Work instructions
Return exactly the lines below, starting with the one that has "Image resolution: width=1704" and going on through the one that has "You are a computer-use".

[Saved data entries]
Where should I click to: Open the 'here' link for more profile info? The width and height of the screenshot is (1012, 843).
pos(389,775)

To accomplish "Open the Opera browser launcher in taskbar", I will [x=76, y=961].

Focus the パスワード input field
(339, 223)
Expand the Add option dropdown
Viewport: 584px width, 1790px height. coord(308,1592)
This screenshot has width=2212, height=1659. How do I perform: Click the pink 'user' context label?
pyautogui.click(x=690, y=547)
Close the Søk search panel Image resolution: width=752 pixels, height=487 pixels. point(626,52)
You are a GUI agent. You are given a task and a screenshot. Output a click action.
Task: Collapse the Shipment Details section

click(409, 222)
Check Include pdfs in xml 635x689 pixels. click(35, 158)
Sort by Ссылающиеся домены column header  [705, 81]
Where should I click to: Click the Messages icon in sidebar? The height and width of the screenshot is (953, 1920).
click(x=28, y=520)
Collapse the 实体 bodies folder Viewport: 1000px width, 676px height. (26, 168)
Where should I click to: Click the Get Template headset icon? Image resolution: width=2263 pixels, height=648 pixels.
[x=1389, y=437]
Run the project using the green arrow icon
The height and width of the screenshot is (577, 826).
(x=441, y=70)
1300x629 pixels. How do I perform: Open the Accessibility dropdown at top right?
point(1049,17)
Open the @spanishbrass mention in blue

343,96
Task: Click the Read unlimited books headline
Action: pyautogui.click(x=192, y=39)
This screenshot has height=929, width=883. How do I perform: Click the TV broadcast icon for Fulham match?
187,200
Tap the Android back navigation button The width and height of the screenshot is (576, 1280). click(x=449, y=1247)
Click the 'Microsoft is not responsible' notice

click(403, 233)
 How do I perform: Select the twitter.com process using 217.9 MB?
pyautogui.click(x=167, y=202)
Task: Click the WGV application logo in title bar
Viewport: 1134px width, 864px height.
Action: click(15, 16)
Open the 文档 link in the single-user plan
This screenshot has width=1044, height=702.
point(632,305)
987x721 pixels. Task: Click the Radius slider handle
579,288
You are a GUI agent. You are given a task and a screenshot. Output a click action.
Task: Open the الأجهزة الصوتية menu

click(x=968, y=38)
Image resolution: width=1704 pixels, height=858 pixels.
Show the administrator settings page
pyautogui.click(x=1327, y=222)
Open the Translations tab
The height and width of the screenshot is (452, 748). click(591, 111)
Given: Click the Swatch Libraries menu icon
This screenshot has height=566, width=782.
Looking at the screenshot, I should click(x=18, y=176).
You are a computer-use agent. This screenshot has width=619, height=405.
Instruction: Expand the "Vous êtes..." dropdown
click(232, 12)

Result of the task
Image resolution: width=1704 pixels, height=858 pixels.
Show the administrator settings page
pyautogui.click(x=1327, y=222)
Open the Translations tab
The height and width of the screenshot is (452, 748). click(591, 111)
Given: Click the Swatch Libraries menu icon
This screenshot has height=566, width=782.
Looking at the screenshot, I should click(x=18, y=176).
You are a computer-use agent. This screenshot has width=619, height=405.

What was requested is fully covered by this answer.